IMG_3321IMG_3323I Carabinieri del Nucleo investigativo, ieri sera, hanno tratto in arresto in flagranza del reato di detenzione e spaccio di sostanze stupefacenti, in concorso, 3 cittadini albanesi notati in atteggiamento sospetto nei pressi del polo universitario di Pescara e sorpresi in possesso di oltre un chilogrammo di cocaina pura. Il blitz dei militari dell’Arma è scattato al termine di un’attività di osservazione e pedinamento nei confronti dei giovani notati aggirarsi in modo circospetto dapprima nelle vicinanze dell’ingresso dell’università  Gabriele D’Annunzio, in via Pindaro, e successivamente nei pressi del vicino McDonald dove 2 di loro hanno consegnato un trolley al giovane poco prima sopraggiunto con una bicicletta, lasciata sul ciglio stradale per avviarsi in direzione di una moto Suzuki Gsxr1000 parcheggiata a breve distanza. I tre, prontamente bloccati e identificati, sono Klejdi Abdyli (26enne albanese domiciliato in Pescara, via della Bonifica, nullafacente, di fatto senza fissa dimora, incensurato), Armando Mamutllari (31enne pregiudicato albanese, senza fissa dimora, nullafacente), Jurgen Sokoli ( 20enne albanese senza fissa dimora, nullafacente, incensurato).  Sottoposti a perquisizione personale, estesa al domicilio, i 3 sono stati trovati in possesso di un involucro in cellophane, contenente kg 1,100 di cocaina, occultato in un vano ricavato nell’armadio della camera da letto e della somma contante di complessivi 14 mila euro riposta in un trolley. I militari hanno sequestrato il motociclo Suzuki gsxr1000 per accertare le modalità di possesso da parte del 26enne arrestato.

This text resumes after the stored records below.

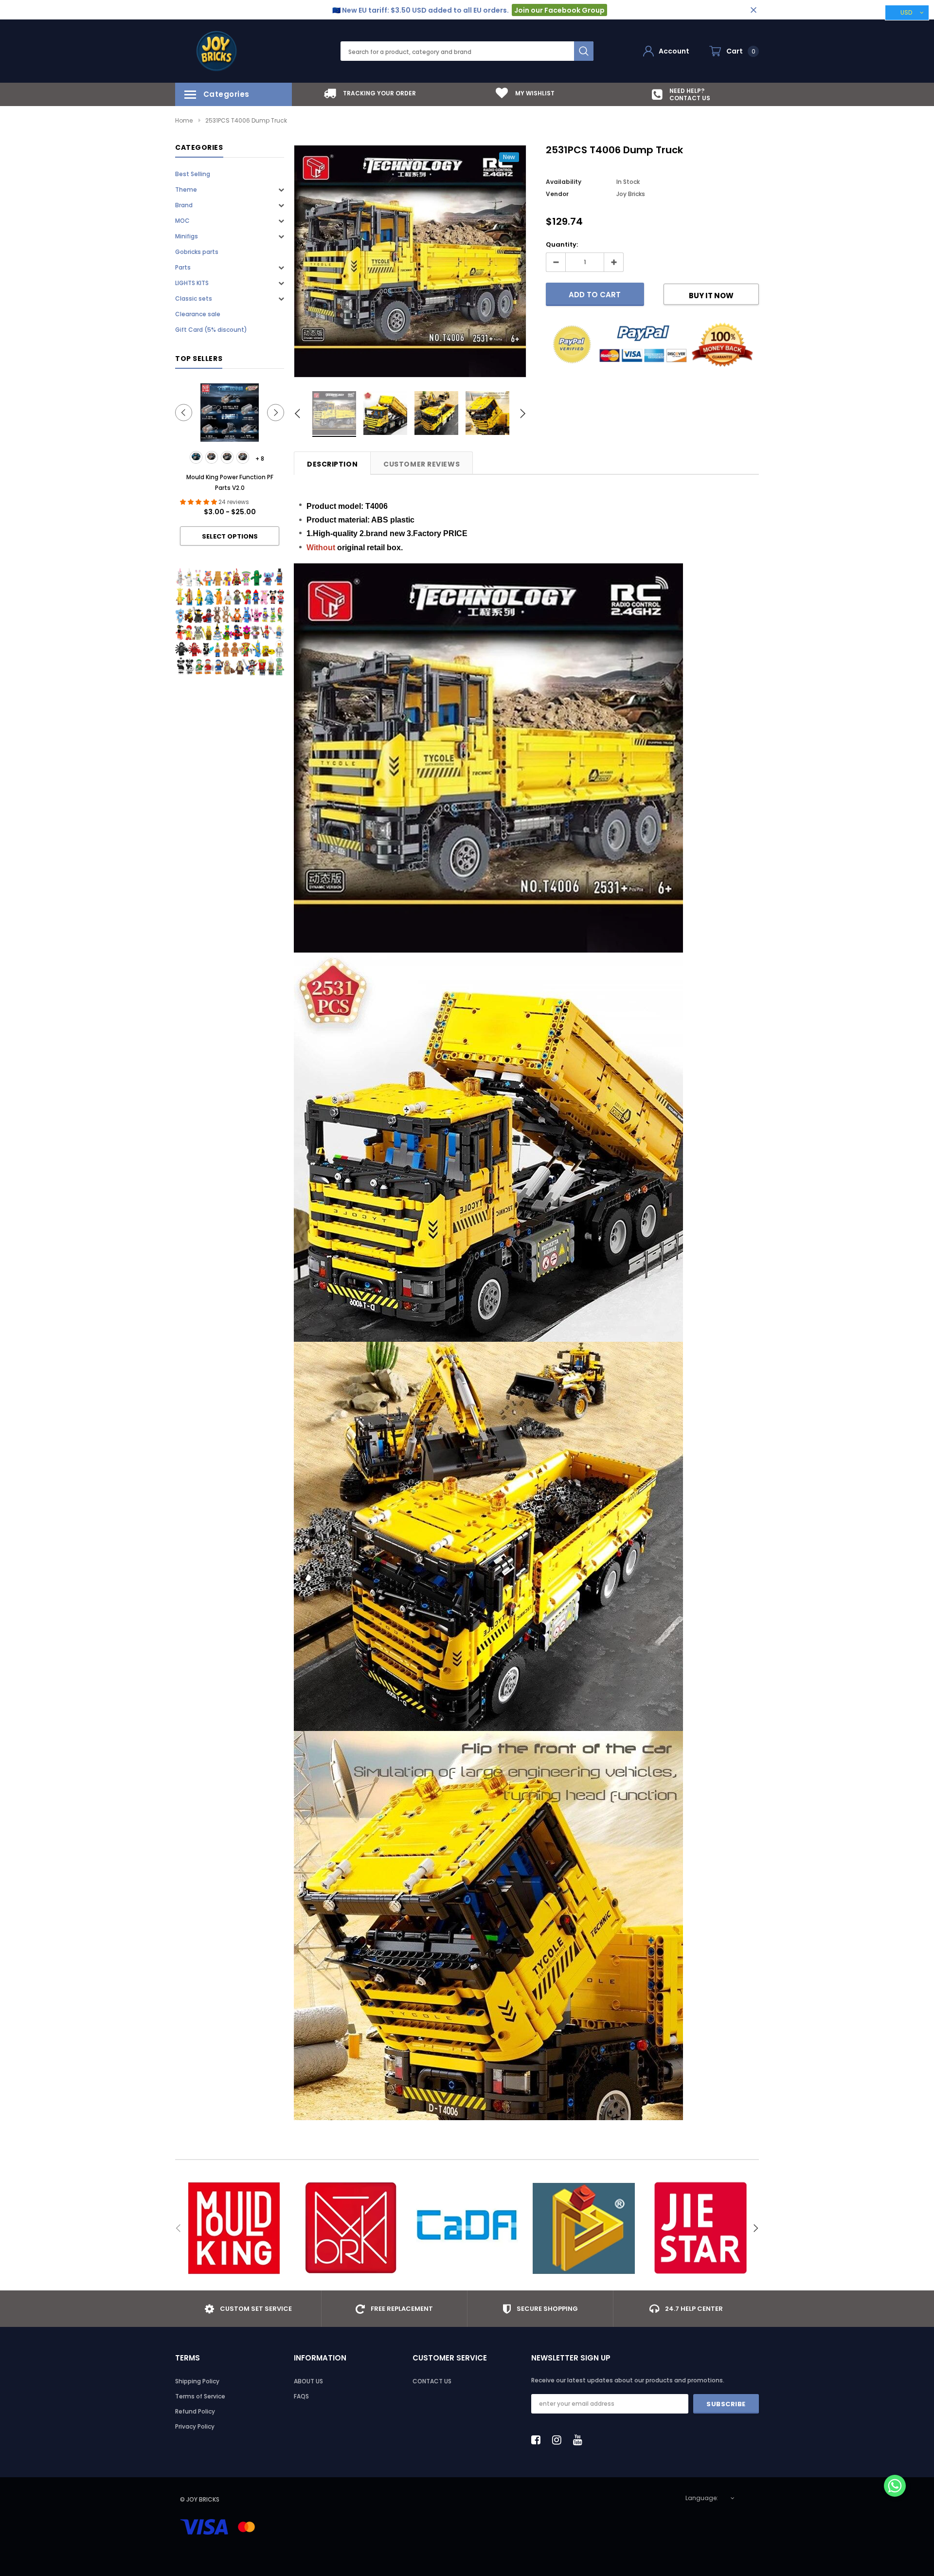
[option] (370, 93)
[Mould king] (233, 2228)
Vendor (557, 194)
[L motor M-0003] (227, 457)
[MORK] (350, 2228)
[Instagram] (559, 2440)
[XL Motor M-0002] (211, 457)
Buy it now (711, 295)
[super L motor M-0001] (196, 457)
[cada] (467, 2228)
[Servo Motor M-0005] (243, 457)
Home (184, 120)
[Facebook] (538, 2440)
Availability (563, 182)
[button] (895, 2487)
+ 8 (259, 458)
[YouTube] (580, 2440)
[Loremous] (583, 2228)
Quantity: (562, 244)
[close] (753, 10)
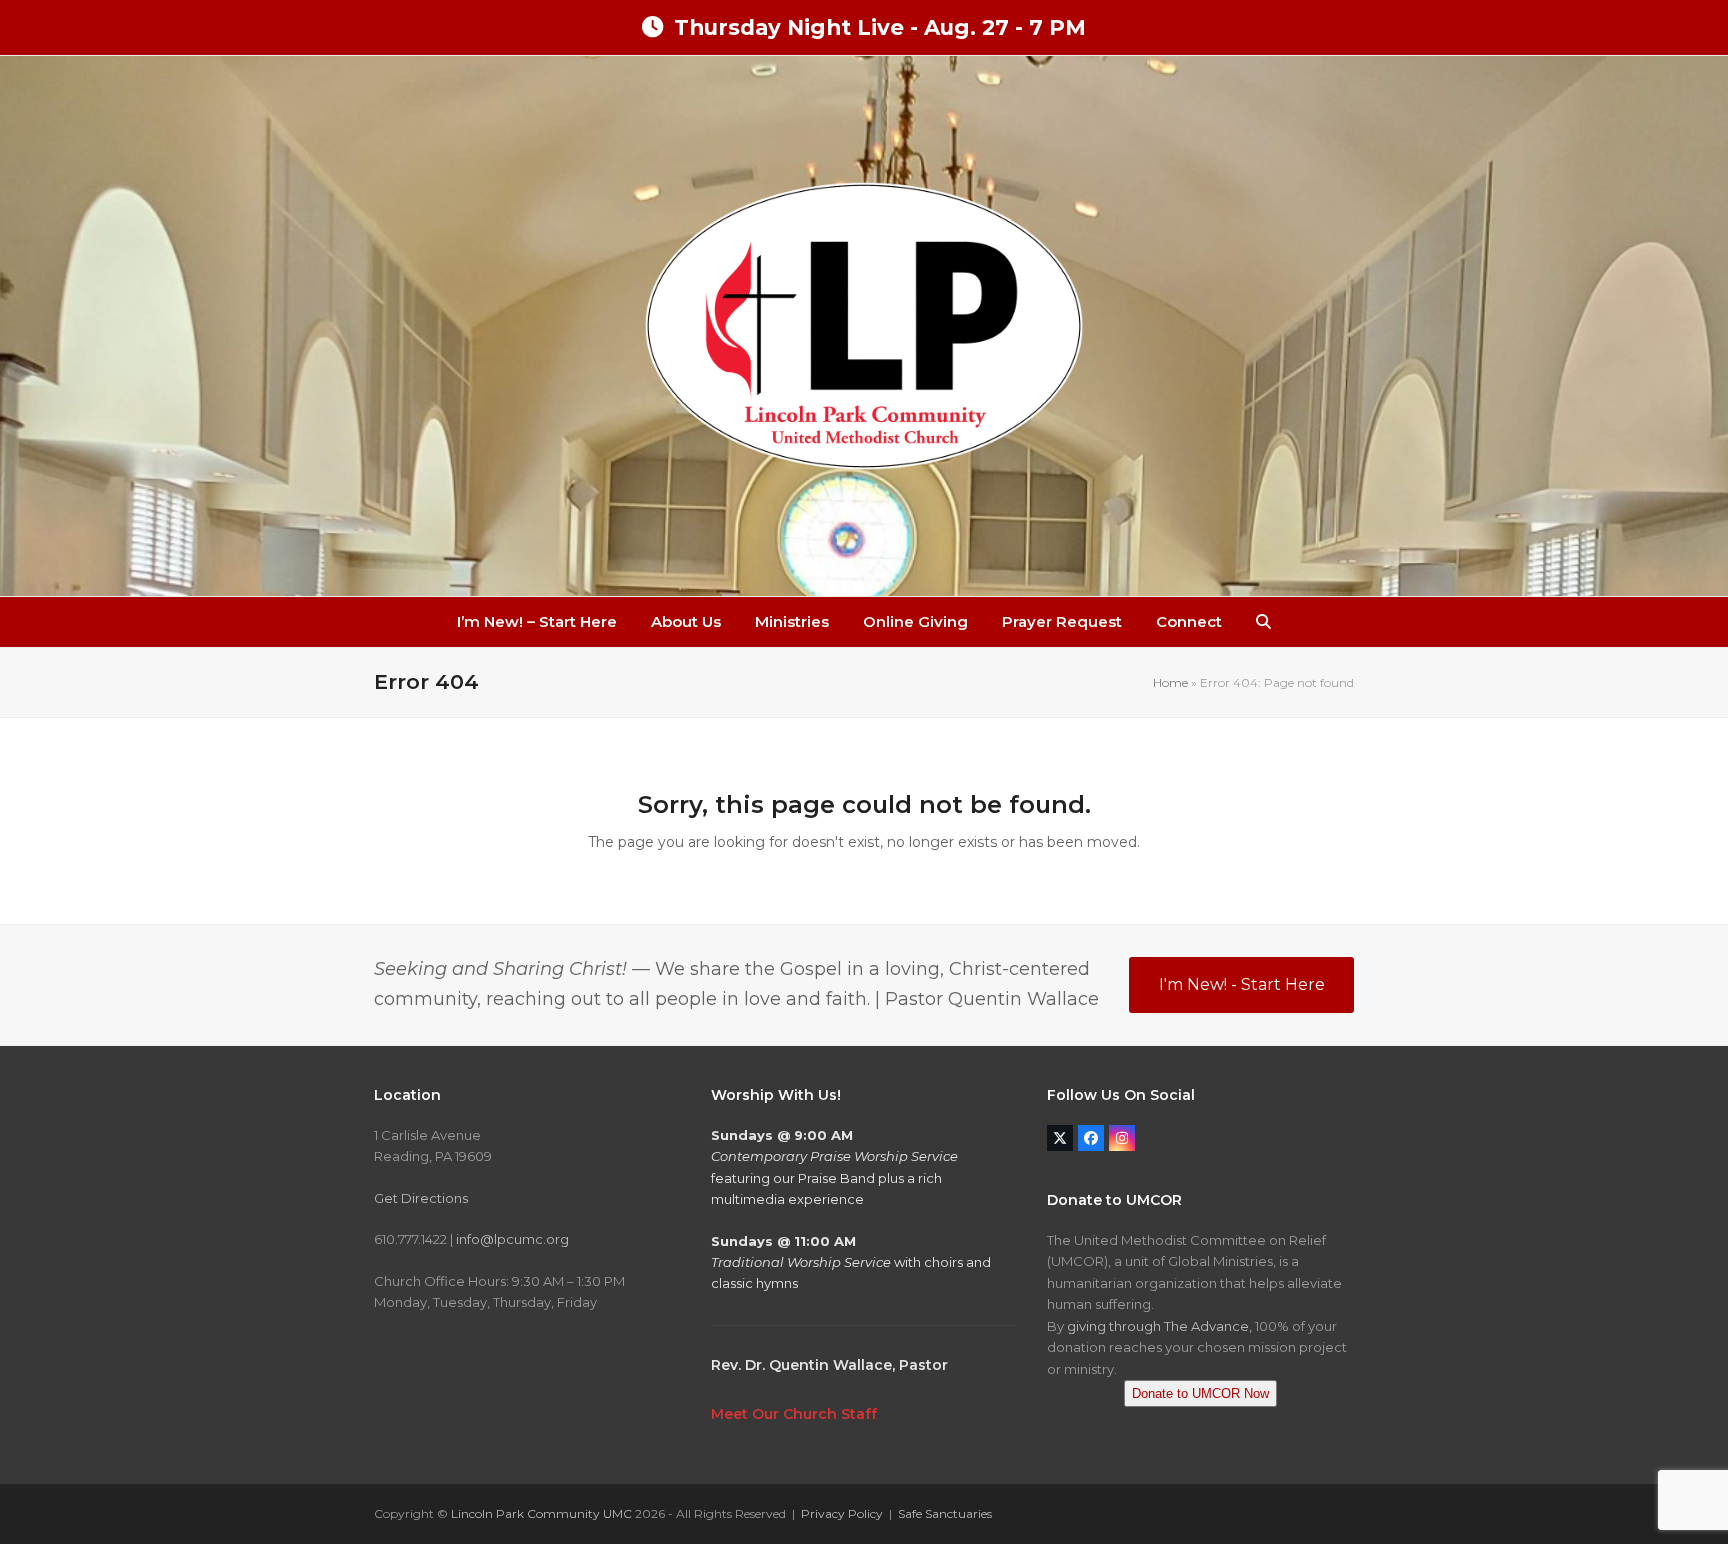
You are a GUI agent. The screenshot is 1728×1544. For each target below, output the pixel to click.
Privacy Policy (842, 1513)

Si tratta di un nuovo importante colpo a contrasto dell’attività di spaccio così come in occasione del recente arresto di Lino Spinelli e Sulejman Neziri, trovati in possesso di oltre 100 grammi di cocaina a febbraio. Dall’indagine emergono elementi tali da far ritenere che i destinatari dello spaccio hanno diverse estrazioni sociali e eterogenei lineamenti culturali, appartengono non solo al mondo della movida pescarese, per quello che può definirsi un vero e proprio fenomeno dalle molteplici implicazioni di carattere socio-economico e sul quale l’attenzione dell’Arma si mantiene costante sotto il duplice profilo di prevenzione e contrasto. Gli arrestati, da disposizioni del sostituto procuratore di turno, Andrea Papalia, sono stati tradotti presso la casa circondariale San Donato di Pescara a disposizione dell’autorità giudiziaria.